Are you trying to do a mono, dual or a multi monitor set up?(I can some what tell from the twin view option enable for multi)

I'm just trying to get a better understanding of your graphics system, so I'll know your approach.

----------

## DaggyStyle

have you rebuilded the nvidia module against the new kernel which you have installed?

----------

## wah_wah_69

 *DaggyStyle wrote:*   

> have you rebuilded the nvidia module against the new kernel which you have installed?

 

+1

----------

## whig

2 mistakes here, you want "glx" but not "GLcore"

```
Section "Module"

    Load           "extmod"

#    Load           "glx"

    Load           "record"

    Load           "dbe"

#   Load  "dri"

    Load           "GLcore"

    Load           "xtrap"

    Load           "type1"

    Load           "freetype"

EndSection
```

----------

## dingfelder

 *wah_wah_69 wrote:*   

>  *DaggyStyle wrote:*   have you rebuilded the nvidia module against the new kernel which you have installed? 
> 
> +1

 

I did not rebuild it.  I will try that and see if it fixes it.

 *Quote:*   

> What is your graphic cards?
> 
> etc
> 
> 

 

Yes, as you surmised, I do have a complex setup.

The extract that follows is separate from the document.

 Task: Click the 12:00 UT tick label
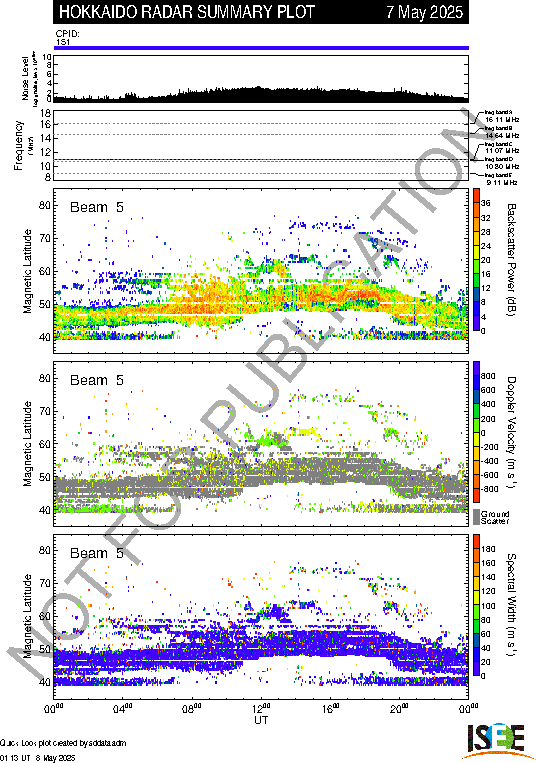tap(261, 709)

I have 2 video cards, running 3 screens:

1.  GeForce 7100 GS

2.  Quadro NVS 50 PCI (the 7100 is a dual monitor card)

The 7100 is using the nvidia driver and the NVS is using the nv driver (it is a legacy nvidia card and I have not gotten the legacy-nvidia driver to wotk with the new xorg)

----------

## dingfelder

When trying to rebuild it, I ran into issues with fuse not building so I am working through them now.  Will post an update when I get past that

----------

## dingfelder

ok, fixed now.

I had to enable fuse in my .config and rebuild the kernel, then do 

 FEATURES=-sandbox module-rebuild rebuild

instead of 

 module-rebuild rebuild

I have never had to do this before to build nvidia so hiopefully someone can sort this out so users dont have to add the  FEATURES=-sandbox flag.

----------